Which lines in the data below contain the word "label"? Pull each of them out.

==== Dataset records

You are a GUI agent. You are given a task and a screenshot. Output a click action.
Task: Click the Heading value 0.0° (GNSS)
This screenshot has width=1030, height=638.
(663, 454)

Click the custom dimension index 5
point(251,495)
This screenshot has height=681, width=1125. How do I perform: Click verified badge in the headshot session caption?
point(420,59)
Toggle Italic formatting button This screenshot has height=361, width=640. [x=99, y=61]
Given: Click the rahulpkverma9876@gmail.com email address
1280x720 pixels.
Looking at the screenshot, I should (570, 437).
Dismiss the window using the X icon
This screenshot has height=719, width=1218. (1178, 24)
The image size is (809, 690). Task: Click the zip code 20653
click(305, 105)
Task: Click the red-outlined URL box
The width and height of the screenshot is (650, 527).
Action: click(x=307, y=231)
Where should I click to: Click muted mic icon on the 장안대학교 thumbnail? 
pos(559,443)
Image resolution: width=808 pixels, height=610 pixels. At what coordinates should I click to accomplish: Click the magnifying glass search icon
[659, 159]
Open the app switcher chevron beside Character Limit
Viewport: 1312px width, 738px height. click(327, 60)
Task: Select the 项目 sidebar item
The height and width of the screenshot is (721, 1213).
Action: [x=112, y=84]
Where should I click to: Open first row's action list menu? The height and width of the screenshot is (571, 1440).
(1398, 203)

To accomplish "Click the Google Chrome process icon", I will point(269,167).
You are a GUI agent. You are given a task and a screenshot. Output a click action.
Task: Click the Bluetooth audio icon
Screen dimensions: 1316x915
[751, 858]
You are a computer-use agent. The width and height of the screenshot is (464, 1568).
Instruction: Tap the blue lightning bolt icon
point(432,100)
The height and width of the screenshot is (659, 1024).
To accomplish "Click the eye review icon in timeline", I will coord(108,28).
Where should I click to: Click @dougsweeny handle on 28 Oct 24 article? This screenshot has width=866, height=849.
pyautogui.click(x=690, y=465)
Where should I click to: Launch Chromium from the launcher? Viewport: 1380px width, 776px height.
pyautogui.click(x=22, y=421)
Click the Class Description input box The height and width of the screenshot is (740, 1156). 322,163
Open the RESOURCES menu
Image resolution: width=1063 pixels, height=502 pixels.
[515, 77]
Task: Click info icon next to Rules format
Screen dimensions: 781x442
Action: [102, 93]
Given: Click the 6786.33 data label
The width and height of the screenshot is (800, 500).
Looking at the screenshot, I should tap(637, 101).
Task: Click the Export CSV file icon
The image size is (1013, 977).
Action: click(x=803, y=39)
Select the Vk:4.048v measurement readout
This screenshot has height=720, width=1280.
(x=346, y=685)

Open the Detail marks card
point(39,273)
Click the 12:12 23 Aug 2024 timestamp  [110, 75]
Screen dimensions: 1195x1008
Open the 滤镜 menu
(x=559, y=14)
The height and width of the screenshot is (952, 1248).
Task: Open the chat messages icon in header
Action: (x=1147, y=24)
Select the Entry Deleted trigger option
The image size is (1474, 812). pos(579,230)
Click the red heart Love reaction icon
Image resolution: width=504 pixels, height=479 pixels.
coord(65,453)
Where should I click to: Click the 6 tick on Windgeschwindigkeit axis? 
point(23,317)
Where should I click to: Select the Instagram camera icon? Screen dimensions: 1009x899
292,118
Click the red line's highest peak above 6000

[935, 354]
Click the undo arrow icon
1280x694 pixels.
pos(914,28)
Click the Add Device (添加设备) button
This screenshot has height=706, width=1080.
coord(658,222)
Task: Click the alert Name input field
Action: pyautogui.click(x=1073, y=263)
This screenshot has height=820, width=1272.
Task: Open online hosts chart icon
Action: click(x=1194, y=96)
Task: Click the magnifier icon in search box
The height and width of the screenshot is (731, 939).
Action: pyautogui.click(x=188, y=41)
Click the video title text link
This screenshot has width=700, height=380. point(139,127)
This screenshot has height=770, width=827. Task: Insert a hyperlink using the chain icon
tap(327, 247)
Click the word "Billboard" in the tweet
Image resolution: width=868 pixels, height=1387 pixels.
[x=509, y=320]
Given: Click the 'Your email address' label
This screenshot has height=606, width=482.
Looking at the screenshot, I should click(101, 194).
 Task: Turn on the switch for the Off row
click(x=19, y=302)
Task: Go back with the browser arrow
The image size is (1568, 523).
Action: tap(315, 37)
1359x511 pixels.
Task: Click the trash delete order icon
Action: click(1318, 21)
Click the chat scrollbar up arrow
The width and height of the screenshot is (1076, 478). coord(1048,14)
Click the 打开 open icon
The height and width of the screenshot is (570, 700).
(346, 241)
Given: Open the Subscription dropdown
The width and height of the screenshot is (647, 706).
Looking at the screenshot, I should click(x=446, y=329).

========

Completed task
Given: Click the 6786.33 data label
Given: Click the 'Your email address' label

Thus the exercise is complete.